EXERCISE> If a line in the records below contains the word "Given", return that line.
========
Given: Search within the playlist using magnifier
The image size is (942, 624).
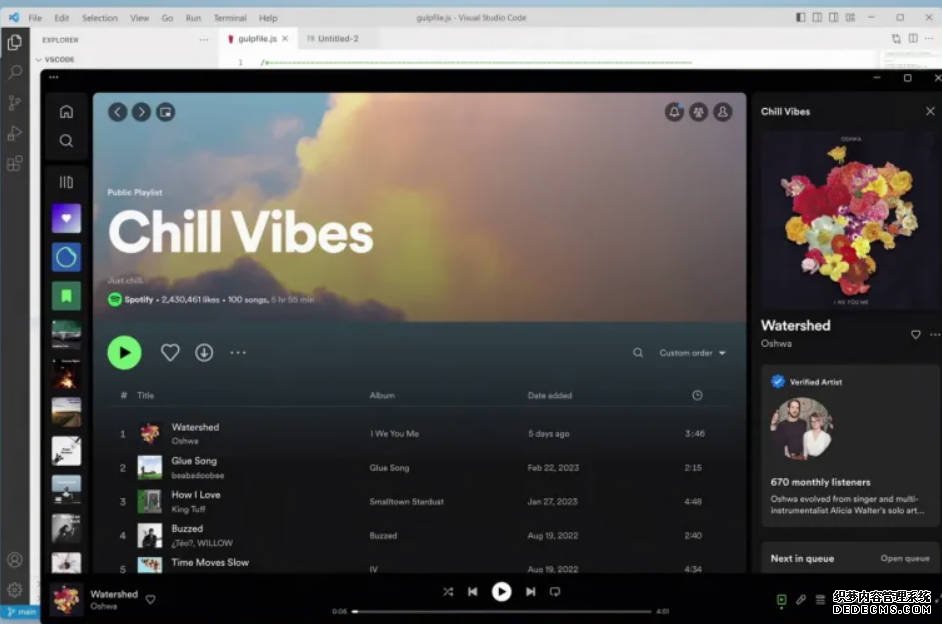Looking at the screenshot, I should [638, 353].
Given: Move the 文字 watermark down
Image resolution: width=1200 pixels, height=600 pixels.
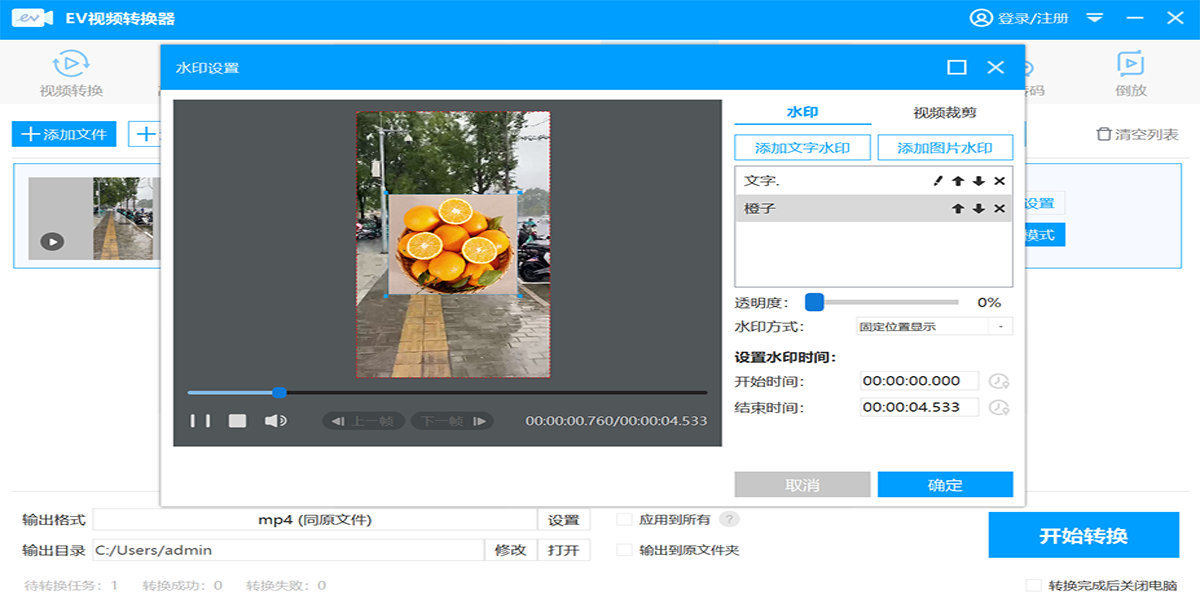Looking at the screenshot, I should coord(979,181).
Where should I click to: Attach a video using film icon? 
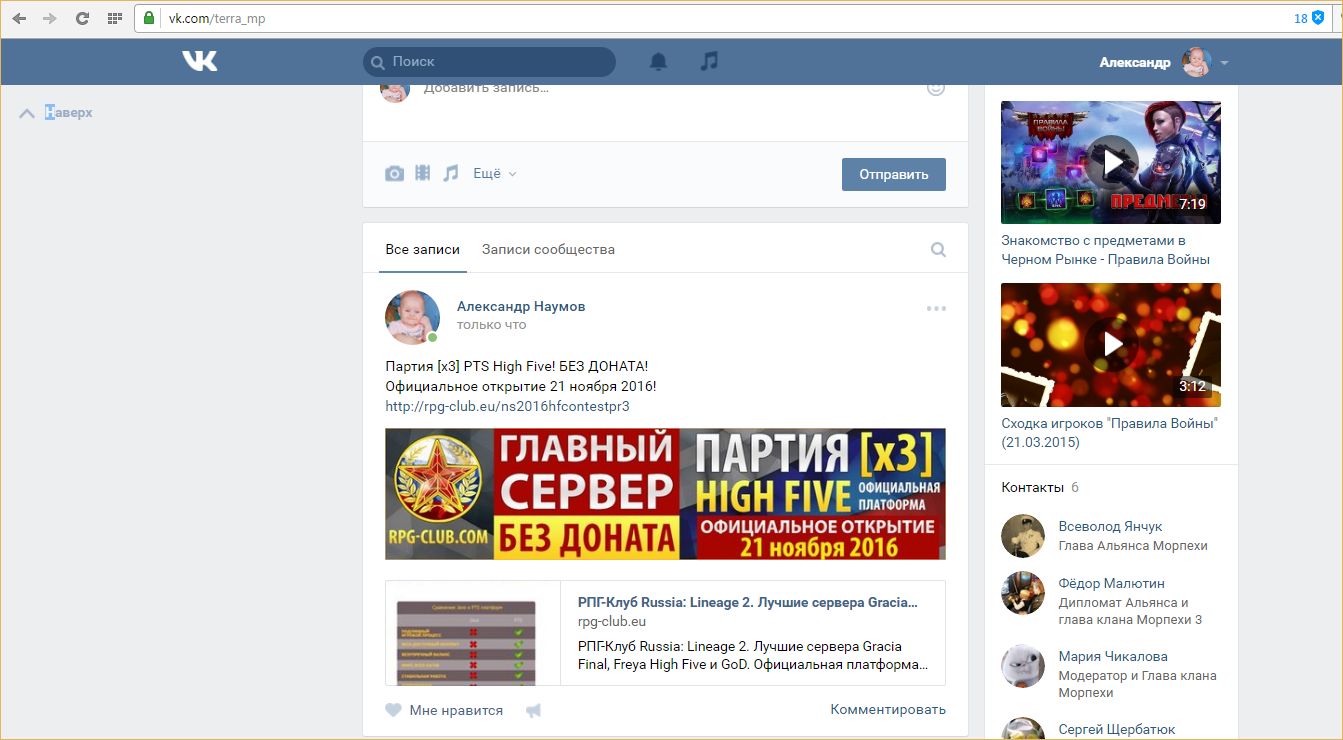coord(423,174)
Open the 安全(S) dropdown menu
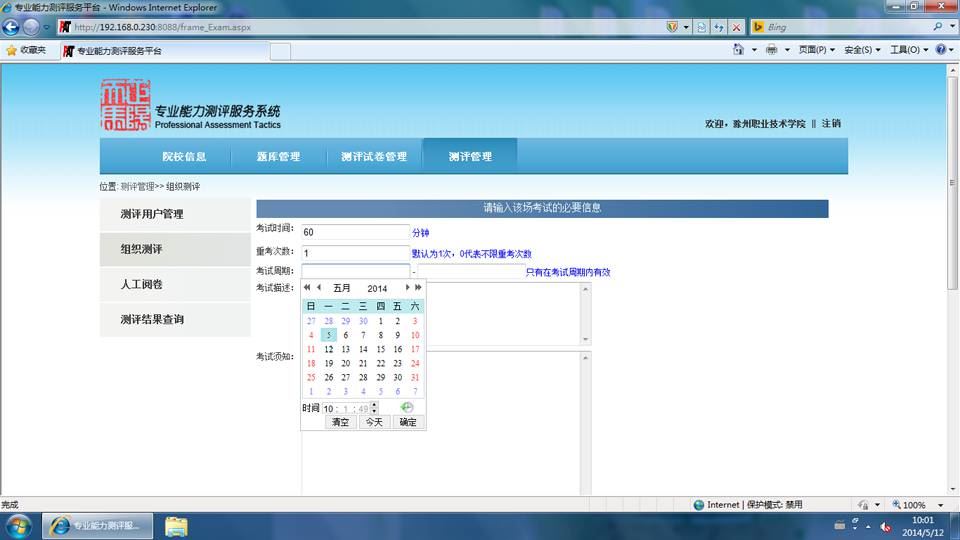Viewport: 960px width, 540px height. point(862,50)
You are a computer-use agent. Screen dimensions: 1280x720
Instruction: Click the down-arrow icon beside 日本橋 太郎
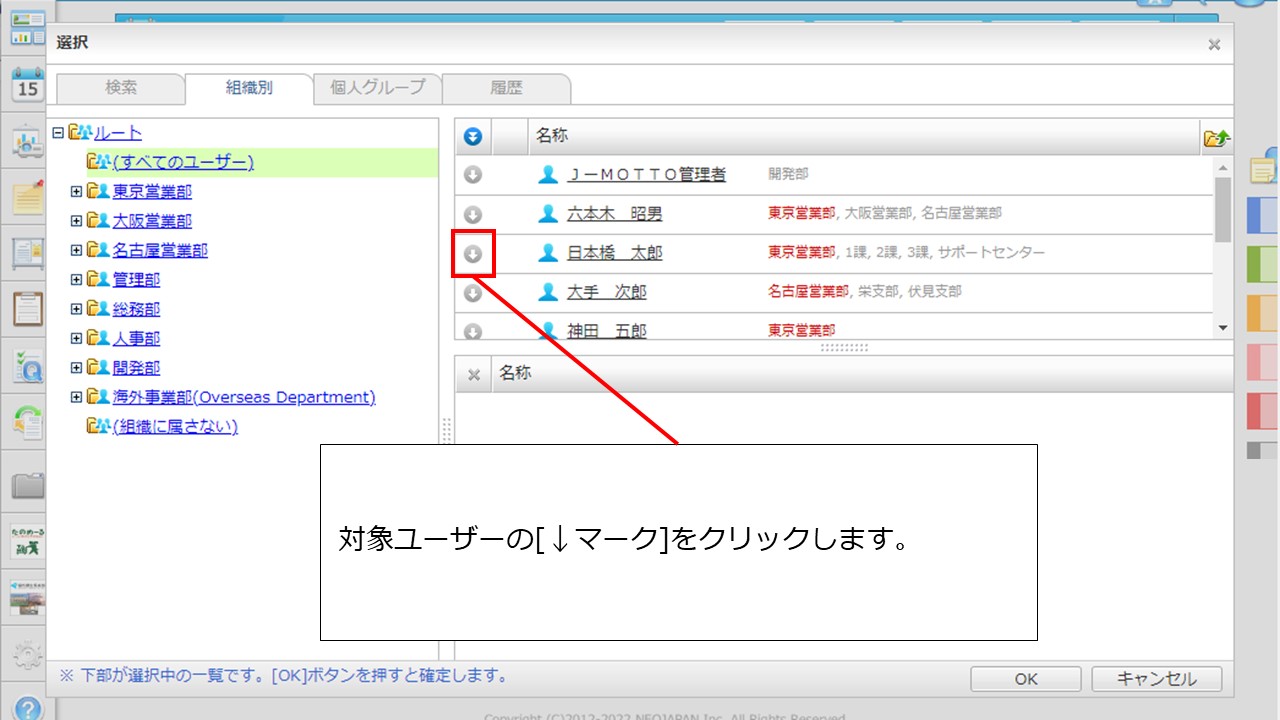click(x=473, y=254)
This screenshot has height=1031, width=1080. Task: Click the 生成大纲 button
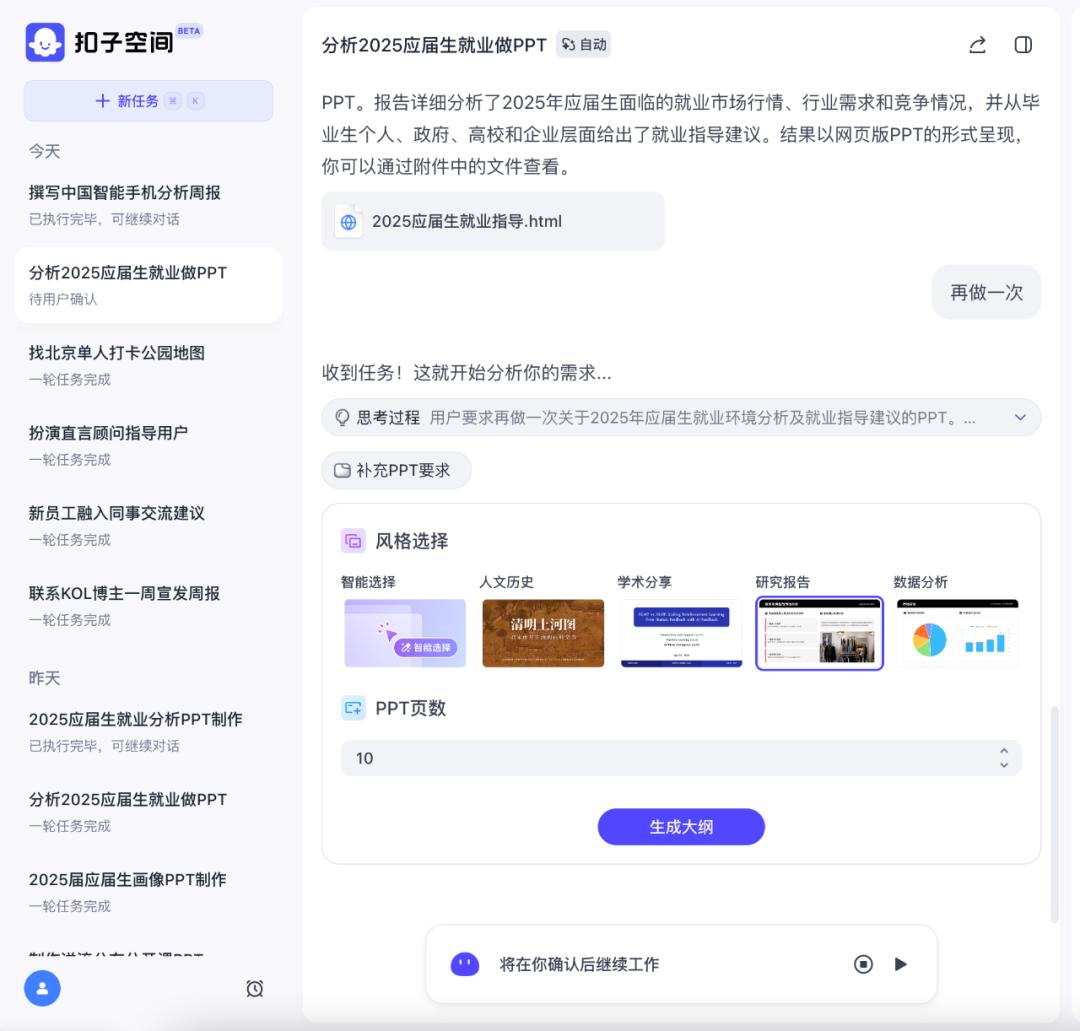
========
EXPECTED ANSWER>
Given: Search within the playlist using magnifier
Given: Move the 文字 watermark down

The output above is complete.